» AIM OF THE TASK: State how many lines of the entries hold the string "computer", and nothing more.

(Stored records)
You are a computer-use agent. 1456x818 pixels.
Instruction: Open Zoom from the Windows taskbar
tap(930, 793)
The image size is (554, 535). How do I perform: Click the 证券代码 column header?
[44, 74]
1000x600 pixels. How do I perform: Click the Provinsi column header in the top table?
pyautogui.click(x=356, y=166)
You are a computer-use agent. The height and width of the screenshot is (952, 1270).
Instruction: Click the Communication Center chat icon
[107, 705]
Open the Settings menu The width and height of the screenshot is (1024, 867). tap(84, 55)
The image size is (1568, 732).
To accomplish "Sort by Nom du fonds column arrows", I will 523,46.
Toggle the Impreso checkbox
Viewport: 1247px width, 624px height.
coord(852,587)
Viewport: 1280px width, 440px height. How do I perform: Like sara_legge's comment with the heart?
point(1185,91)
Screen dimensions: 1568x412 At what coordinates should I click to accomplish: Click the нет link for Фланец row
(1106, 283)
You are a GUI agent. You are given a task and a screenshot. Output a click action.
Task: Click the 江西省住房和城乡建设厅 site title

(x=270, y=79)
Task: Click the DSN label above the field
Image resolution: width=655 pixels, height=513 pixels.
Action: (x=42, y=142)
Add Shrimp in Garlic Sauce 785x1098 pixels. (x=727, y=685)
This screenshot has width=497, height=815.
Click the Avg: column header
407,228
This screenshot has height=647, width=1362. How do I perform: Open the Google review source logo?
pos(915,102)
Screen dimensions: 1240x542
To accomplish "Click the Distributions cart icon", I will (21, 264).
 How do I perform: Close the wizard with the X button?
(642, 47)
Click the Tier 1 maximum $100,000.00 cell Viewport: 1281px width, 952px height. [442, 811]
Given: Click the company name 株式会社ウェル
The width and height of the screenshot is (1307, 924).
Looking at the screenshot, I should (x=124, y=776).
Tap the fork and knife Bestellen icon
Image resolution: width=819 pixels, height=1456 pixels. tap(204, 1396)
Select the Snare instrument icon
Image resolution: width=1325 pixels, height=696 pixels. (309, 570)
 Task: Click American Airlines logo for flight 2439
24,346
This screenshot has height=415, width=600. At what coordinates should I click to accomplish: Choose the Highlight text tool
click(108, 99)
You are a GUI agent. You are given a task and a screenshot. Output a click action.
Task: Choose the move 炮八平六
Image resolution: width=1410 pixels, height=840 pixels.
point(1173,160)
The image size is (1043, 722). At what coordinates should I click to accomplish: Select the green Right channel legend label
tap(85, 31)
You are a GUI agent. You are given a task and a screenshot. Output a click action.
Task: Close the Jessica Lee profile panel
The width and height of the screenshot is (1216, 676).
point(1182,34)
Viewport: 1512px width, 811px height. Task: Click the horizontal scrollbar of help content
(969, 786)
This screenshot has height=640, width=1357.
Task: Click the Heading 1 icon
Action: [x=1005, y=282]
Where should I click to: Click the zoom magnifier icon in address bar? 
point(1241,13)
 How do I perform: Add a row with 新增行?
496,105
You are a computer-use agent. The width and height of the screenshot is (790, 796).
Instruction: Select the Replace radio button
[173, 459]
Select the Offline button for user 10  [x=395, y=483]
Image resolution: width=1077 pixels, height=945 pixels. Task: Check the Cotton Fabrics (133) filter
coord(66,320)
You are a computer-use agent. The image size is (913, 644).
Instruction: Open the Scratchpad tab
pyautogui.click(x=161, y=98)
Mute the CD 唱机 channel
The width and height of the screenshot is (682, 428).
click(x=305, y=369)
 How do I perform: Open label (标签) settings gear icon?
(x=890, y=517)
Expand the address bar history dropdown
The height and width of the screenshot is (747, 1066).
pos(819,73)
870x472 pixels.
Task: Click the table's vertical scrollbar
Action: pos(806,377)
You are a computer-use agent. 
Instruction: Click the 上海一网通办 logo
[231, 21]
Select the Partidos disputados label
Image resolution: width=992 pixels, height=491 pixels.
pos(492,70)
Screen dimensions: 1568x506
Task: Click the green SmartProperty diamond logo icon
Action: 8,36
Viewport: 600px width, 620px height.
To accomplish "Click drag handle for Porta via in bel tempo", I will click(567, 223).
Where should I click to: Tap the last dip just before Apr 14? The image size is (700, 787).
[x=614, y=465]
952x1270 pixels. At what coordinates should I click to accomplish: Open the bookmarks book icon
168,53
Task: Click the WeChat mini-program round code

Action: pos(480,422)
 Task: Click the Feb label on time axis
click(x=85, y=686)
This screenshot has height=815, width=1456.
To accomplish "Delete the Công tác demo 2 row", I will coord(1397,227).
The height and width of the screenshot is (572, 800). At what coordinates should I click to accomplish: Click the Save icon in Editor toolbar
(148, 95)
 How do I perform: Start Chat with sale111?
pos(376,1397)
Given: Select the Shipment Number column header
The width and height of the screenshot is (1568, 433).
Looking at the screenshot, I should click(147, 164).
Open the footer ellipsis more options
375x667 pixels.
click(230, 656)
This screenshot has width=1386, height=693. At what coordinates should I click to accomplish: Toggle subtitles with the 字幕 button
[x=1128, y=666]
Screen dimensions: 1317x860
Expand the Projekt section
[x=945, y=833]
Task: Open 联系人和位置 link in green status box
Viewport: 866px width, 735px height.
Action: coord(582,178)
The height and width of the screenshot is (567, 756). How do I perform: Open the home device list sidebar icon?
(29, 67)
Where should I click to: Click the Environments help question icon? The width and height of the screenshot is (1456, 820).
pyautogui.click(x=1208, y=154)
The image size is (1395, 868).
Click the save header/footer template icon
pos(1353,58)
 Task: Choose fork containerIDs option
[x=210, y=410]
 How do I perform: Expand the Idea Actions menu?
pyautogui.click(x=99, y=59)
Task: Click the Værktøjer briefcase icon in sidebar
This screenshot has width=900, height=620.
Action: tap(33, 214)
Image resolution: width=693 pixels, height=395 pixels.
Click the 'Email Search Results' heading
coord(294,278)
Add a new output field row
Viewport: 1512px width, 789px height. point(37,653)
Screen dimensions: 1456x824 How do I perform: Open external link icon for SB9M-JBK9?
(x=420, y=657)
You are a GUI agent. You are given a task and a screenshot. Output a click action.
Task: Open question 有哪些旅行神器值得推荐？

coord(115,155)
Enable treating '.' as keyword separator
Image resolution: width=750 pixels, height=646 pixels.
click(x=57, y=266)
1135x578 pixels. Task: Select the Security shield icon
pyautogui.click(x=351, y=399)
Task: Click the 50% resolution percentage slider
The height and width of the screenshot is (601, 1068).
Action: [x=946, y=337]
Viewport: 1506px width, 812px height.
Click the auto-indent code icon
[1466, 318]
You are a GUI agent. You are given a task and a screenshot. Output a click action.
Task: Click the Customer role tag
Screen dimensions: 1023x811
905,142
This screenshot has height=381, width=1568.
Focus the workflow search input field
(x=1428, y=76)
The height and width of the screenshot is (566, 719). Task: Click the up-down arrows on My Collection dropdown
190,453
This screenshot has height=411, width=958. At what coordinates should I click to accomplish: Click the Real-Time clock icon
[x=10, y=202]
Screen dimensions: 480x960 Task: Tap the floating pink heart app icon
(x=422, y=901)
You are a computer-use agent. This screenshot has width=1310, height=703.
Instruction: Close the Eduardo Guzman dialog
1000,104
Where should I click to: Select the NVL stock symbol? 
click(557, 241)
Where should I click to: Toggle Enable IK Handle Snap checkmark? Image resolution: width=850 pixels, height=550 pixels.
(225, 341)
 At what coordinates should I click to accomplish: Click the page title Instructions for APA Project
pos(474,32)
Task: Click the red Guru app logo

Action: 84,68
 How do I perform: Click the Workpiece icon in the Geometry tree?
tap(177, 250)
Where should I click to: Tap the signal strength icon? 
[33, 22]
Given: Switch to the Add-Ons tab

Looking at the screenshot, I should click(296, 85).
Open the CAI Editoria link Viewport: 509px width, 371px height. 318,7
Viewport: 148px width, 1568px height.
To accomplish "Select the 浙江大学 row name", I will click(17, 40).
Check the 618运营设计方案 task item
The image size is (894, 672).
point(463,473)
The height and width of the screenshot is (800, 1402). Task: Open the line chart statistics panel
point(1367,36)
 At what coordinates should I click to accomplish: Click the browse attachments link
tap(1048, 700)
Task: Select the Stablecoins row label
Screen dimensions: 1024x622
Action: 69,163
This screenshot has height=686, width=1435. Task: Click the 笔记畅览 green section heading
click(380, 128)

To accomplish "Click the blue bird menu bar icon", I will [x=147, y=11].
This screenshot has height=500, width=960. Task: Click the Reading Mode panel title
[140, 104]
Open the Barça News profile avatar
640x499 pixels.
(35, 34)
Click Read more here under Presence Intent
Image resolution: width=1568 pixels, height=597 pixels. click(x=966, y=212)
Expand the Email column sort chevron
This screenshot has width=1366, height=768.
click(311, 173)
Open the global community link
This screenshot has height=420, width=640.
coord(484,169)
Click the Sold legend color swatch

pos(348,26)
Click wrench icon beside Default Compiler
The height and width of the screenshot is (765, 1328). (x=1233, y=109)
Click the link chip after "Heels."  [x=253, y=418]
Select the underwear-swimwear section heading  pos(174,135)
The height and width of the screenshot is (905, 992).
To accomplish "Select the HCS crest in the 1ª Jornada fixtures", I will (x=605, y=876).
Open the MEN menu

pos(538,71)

» FINAL ANSWER: 6